Give every line of the listing back, exactly as written.

----- Supplied entries -----

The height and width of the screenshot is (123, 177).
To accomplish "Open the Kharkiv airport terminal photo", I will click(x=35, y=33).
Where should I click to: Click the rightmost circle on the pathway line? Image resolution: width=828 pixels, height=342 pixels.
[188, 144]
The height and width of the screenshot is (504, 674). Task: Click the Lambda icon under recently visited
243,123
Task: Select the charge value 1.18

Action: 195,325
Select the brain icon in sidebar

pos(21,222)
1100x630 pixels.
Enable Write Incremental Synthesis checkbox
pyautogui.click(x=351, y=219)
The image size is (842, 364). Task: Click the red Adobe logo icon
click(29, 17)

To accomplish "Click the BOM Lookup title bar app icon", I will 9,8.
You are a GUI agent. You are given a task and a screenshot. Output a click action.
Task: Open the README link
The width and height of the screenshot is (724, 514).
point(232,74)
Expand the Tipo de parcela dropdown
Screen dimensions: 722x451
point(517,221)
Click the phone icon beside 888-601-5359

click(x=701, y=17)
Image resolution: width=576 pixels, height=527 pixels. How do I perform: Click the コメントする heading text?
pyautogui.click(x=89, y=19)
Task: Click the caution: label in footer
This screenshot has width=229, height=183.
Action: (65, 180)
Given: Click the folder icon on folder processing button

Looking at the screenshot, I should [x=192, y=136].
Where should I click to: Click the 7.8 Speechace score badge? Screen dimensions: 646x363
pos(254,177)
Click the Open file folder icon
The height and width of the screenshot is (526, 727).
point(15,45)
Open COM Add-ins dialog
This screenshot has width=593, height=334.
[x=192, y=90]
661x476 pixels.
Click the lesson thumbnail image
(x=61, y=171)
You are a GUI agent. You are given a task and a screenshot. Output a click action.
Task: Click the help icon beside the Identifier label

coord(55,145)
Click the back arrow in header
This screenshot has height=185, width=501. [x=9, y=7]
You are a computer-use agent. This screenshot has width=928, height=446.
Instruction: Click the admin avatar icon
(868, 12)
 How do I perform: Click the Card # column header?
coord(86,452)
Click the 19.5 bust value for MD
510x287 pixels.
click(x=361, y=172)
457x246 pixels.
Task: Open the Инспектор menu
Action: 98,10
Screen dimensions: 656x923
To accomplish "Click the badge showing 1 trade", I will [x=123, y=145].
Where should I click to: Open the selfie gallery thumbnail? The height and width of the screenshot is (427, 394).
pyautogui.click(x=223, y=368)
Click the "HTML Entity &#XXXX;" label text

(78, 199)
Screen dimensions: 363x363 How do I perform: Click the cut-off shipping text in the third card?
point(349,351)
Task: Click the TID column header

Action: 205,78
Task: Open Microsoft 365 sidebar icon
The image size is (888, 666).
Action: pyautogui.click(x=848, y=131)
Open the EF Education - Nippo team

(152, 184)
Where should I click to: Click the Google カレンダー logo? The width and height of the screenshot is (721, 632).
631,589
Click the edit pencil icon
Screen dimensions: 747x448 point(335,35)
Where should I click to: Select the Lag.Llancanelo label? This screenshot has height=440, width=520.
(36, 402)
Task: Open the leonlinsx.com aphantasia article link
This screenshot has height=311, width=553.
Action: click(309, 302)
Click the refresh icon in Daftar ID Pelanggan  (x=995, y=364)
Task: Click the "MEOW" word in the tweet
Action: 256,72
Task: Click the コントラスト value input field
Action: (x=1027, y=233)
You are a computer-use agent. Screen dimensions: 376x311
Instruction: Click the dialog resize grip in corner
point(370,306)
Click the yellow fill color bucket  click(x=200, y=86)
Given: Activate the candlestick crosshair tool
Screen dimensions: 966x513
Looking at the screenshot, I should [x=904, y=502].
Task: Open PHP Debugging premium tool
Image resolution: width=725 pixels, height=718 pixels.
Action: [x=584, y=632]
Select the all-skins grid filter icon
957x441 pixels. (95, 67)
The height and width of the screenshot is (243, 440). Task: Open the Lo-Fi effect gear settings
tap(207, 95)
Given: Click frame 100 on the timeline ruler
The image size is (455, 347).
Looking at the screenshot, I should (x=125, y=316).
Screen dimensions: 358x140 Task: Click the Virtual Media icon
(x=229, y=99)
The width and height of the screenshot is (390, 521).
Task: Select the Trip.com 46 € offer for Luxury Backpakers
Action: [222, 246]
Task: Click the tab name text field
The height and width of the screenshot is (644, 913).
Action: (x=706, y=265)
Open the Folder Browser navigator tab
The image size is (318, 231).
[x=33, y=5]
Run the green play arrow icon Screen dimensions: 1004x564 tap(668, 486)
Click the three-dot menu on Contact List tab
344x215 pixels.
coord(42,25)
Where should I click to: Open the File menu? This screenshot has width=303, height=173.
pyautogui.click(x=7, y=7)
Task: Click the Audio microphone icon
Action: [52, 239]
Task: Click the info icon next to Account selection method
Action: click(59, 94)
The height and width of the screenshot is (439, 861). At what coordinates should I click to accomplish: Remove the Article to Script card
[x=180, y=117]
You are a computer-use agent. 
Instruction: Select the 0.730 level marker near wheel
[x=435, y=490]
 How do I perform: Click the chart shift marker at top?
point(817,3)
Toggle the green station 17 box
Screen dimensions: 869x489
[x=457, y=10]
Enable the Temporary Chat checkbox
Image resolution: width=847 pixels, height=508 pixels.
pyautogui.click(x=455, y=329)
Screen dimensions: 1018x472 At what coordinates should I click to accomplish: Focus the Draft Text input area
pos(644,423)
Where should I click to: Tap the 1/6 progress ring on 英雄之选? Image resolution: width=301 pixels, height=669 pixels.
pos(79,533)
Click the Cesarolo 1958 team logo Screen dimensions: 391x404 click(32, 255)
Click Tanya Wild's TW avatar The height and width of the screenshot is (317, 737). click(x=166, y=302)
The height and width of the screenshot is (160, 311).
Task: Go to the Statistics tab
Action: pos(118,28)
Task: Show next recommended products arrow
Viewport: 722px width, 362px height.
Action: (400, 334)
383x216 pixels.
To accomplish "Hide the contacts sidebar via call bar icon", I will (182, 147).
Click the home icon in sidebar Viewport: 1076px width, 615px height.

-----

**Response to this task**
The height and width of the screenshot is (123, 177).
To accomplish "Open the Kharkiv airport terminal photo", I will click(x=35, y=33).
Where should I click to: Click the rightmost circle on the pathway line? Image resolution: width=828 pixels, height=342 pixels.
[188, 144]
The height and width of the screenshot is (504, 674). Task: Click the Lambda icon under recently visited
243,123
Task: Select the charge value 1.18

Action: 195,325
Select the brain icon in sidebar

pos(21,222)
1100x630 pixels.
Enable Write Incremental Synthesis checkbox
pyautogui.click(x=351, y=219)
The image size is (842, 364). Task: Click the red Adobe logo icon
click(29, 17)

To accomplish "Click the BOM Lookup title bar app icon", I will 9,8.
You are a GUI agent. You are given a task and a screenshot. Output a click action.
Task: Open the README link
The width and height of the screenshot is (724, 514).
point(232,74)
Expand the Tipo de parcela dropdown
Screen dimensions: 722x451
point(517,221)
Click the phone icon beside 888-601-5359

click(x=701, y=17)
Image resolution: width=576 pixels, height=527 pixels. How do I perform: Click the コメントする heading text?
pyautogui.click(x=89, y=19)
Task: Click the caution: label in footer
This screenshot has width=229, height=183.
Action: (65, 180)
Given: Click the folder icon on folder processing button

Looking at the screenshot, I should [x=192, y=136].
Where should I click to: Click the 7.8 Speechace score badge? Screen dimensions: 646x363
pos(254,177)
Click the Open file folder icon
The height and width of the screenshot is (526, 727).
point(15,45)
Open COM Add-ins dialog
This screenshot has width=593, height=334.
[x=192, y=90]
661x476 pixels.
Click the lesson thumbnail image
(x=61, y=171)
You are a GUI agent. You are given a task and a screenshot. Output a click action.
Task: Click the help icon beside the Identifier label

coord(55,145)
Click the back arrow in header
This screenshot has height=185, width=501. [x=9, y=7]
You are a computer-use agent. This screenshot has width=928, height=446.
Instruction: Click the admin avatar icon
(868, 12)
 How do I perform: Click the Card # column header?
coord(86,452)
Click the 19.5 bust value for MD
510x287 pixels.
click(x=361, y=172)
457x246 pixels.
Task: Open the Инспектор menu
Action: 98,10
Screen dimensions: 656x923
To accomplish "Click the badge showing 1 trade", I will [x=123, y=145].
Where should I click to: Open the selfie gallery thumbnail? The height and width of the screenshot is (427, 394).
pyautogui.click(x=223, y=368)
Click the "HTML Entity &#XXXX;" label text

(78, 199)
Screen dimensions: 363x363 How do I perform: Click the cut-off shipping text in the third card?
point(349,351)
Task: Click the TID column header

Action: 205,78
Task: Open Microsoft 365 sidebar icon
The image size is (888, 666).
Action: pyautogui.click(x=848, y=131)
Open the EF Education - Nippo team

(152, 184)
Where should I click to: Click the Google カレンダー logo? The width and height of the screenshot is (721, 632).
631,589
Click the edit pencil icon
Screen dimensions: 747x448 point(335,35)
Where should I click to: Select the Lag.Llancanelo label? This screenshot has height=440, width=520.
(36, 402)
Task: Open the leonlinsx.com aphantasia article link
This screenshot has height=311, width=553.
Action: click(309, 302)
Click the refresh icon in Daftar ID Pelanggan  (x=995, y=364)
Task: Click the "MEOW" word in the tweet
Action: 256,72
Task: Click the コントラスト value input field
Action: (x=1027, y=233)
You are a computer-use agent. Screen dimensions: 376x311
Instruction: Click the dialog resize grip in corner
point(370,306)
Click the yellow fill color bucket  click(x=200, y=86)
Given: Activate the candlestick crosshair tool
Screen dimensions: 966x513
Looking at the screenshot, I should [x=904, y=502].
Task: Open PHP Debugging premium tool
Image resolution: width=725 pixels, height=718 pixels.
Action: [x=584, y=632]
Select the all-skins grid filter icon
957x441 pixels. (95, 67)
The height and width of the screenshot is (243, 440). Task: Open the Lo-Fi effect gear settings
tap(207, 95)
Given: Click frame 100 on the timeline ruler
The image size is (455, 347).
Looking at the screenshot, I should (x=125, y=316).
Screen dimensions: 358x140 Task: Click the Virtual Media icon
(x=229, y=99)
The width and height of the screenshot is (390, 521).
Task: Select the Trip.com 46 € offer for Luxury Backpakers
Action: [222, 246]
Task: Click the tab name text field
The height and width of the screenshot is (644, 913).
Action: (x=706, y=265)
Open the Folder Browser navigator tab
The image size is (318, 231).
[x=33, y=5]
Run the green play arrow icon Screen dimensions: 1004x564 tap(668, 486)
Click the three-dot menu on Contact List tab
344x215 pixels.
coord(42,25)
Where should I click to: Open the File menu? This screenshot has width=303, height=173.
pyautogui.click(x=7, y=7)
Task: Click the Audio microphone icon
Action: [52, 239]
Task: Click the info icon next to Account selection method
Action: click(59, 94)
The height and width of the screenshot is (439, 861). At what coordinates should I click to accomplish: Remove the Article to Script card
[x=180, y=117]
You are a computer-use agent. 
Instruction: Select the 0.730 level marker near wheel
[x=435, y=490]
 How do I perform: Click the chart shift marker at top?
point(817,3)
Toggle the green station 17 box
Screen dimensions: 869x489
[x=457, y=10]
Enable the Temporary Chat checkbox
Image resolution: width=847 pixels, height=508 pixels.
pyautogui.click(x=455, y=329)
Screen dimensions: 1018x472 At what coordinates should I click to accomplish: Focus the Draft Text input area
pos(644,423)
Where should I click to: Tap the 1/6 progress ring on 英雄之选? Image resolution: width=301 pixels, height=669 pixels.
pos(79,533)
Click the Cesarolo 1958 team logo Screen dimensions: 391x404 click(32, 255)
Click Tanya Wild's TW avatar The height and width of the screenshot is (317, 737). click(x=166, y=302)
The height and width of the screenshot is (160, 311).
Task: Go to the Statistics tab
Action: pos(118,28)
Task: Show next recommended products arrow
Viewport: 722px width, 362px height.
Action: (400, 334)
383x216 pixels.
To accomplish "Hide the contacts sidebar via call bar icon", I will (182, 147).
Click the home icon in sidebar Viewport: 1076px width, 615px height.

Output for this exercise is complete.